You can read Jolie’s new op-ed here. It’s emotional and well-written, and you can tell that she’s making all of her decisions with not only her mother in mind, but her children too. She talks candidly about making the decision to undergo the surgery that will put her through menopause. It sounds like Brad was there for her through every step, yet again:

Then two weeks ago I got a call from my doctor with blood-test results. “Your CA-125 is normal,” he said. I breathed a sigh of relief. That test measures the amount of the protein CA-125 in the blood, and is used to monitor ovarian cancer. I have it every year because of my family history. But that wasn’t all. He went on. “There are a number of inflammatory markers that are elevated, and taken together they could be a sign of early cancer.” I took a pause. “CA-125 has a 50 to 75 percent chance of missing ovarian cancer at early stages,” he said. He wanted me to see the surgeon immediately to check my ovaries.

I went through what I imagine thousands of other women have felt. I told myself to stay calm, to be strong, and that I had no reason to think I wouldn’t live to see my children grow up and to meet my grandchildren.

I called my husband in France, who was on a plane within hours. The beautiful thing about such moments in life is that there is so much clarity. You know what you live for and what matters. It is polarizing, and it is peaceful.

That same day I went to see the surgeon, who had treated my mother. I last saw her the day my mother passed away, and she teared up when she saw me: “You look just like her.” I broke down. But we smiled at each other and agreed we were there to deal with any problem, so “let’s get on with it.”

[From NYT]

Angelina spends some time repeating this too: “There is more than one way to deal with any health issue. The most important thing is to learn about the options and choose what is right for you personally.” I think she was unfairly slammed for “encouraging” women to undergo mastectomies two years ago when really she was just trying to talk about the personal choices she was making and encouraging a larger conversation about women’s health. She finishes her essay by writing that she had undergone the final part of her surgery and she is now in menopause:

Last week, I had the procedure: a laparoscopic bilateral salpingo-oophorectomy. There was a small benign tumor on one ovary, but no signs of cancer in any of the tissues. I have a little clear patch that contains bio-identical estrogen. A progesterone IUD was inserted in my uterus. It will help me maintain a hormonal balance, but more important it will help prevent uterine cancer. I chose to keep my uterus because cancer in that location is not part of my family history.

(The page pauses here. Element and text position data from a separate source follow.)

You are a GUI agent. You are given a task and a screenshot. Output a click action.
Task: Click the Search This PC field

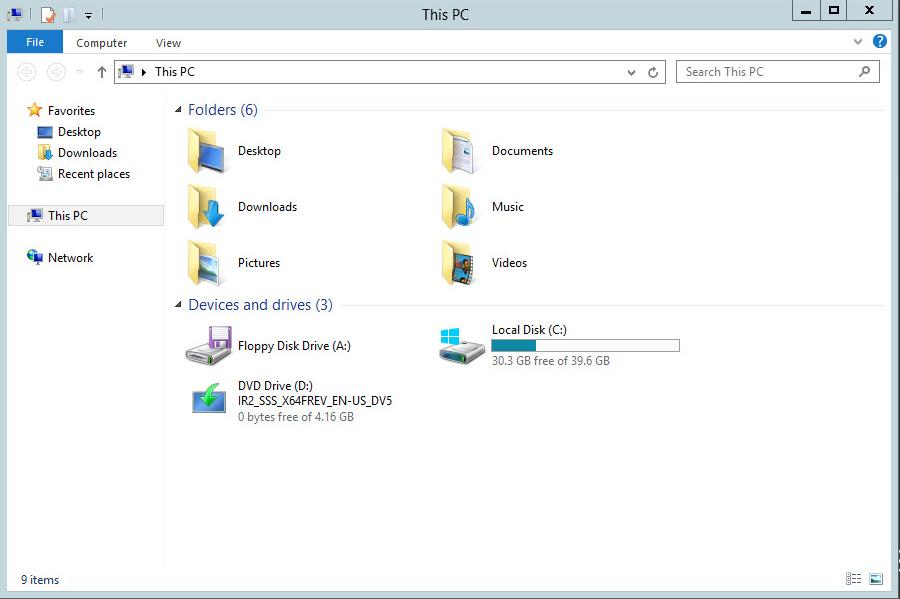pos(766,72)
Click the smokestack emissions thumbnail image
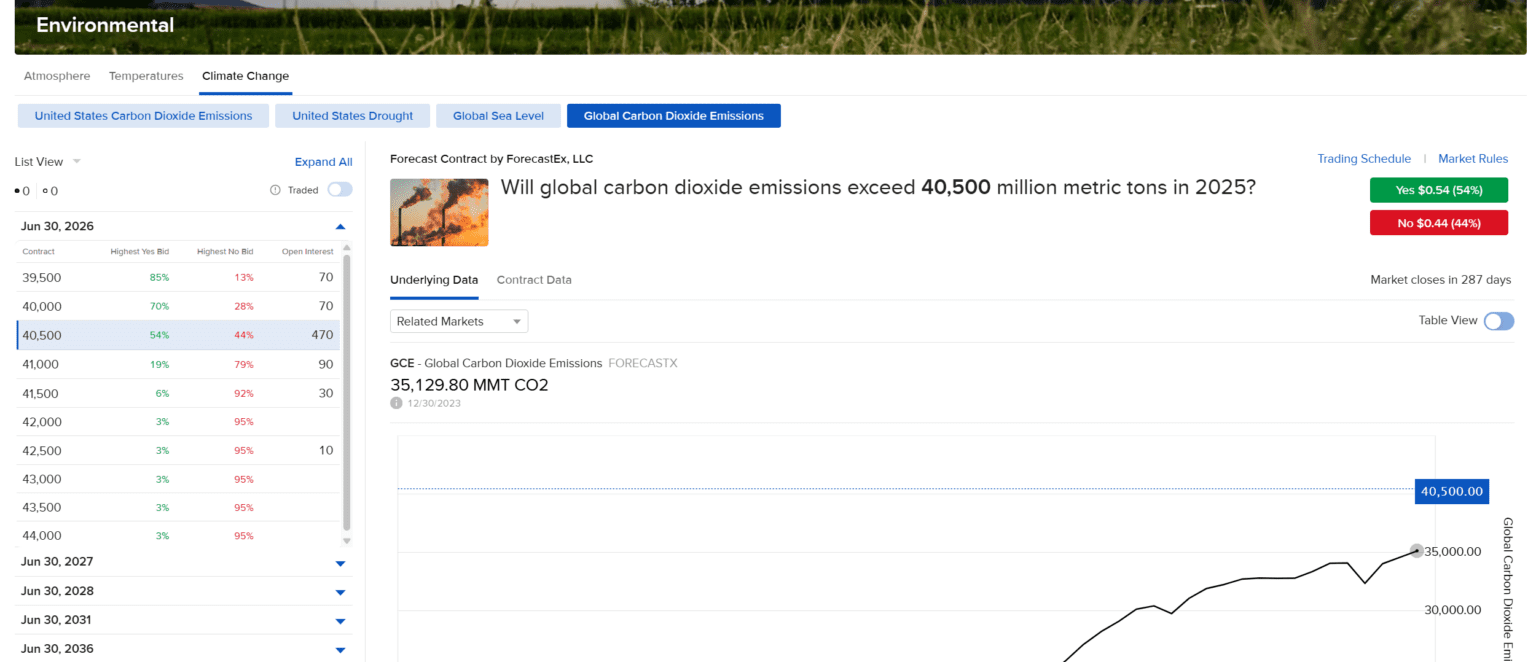The height and width of the screenshot is (662, 1536). click(439, 212)
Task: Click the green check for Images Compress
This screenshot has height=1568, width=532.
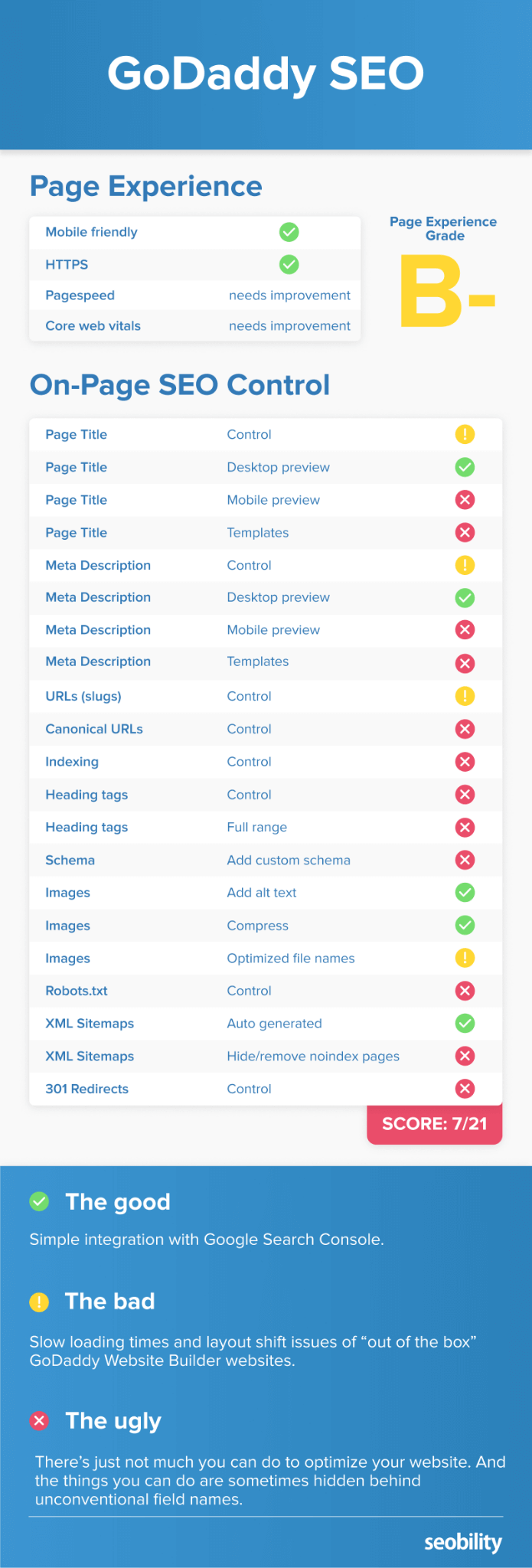Action: [x=465, y=925]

It is not possible to remove all risk, and the fact is I remain prone to cancer. I will look for natural ways to strengthen my immune system. I feel feminine, and grounded in the choices I am making for myself and my family. I know my children will never have to say, “Mom died of ovarian cancer.”

Regardless of the hormone replacements I’m taking, I am now in menopause. I will not be able to have any more children, and I expect some physical changes. But I feel at ease with whatever will come, not because I am strong but because this is a part of life. It is nothing to be feared.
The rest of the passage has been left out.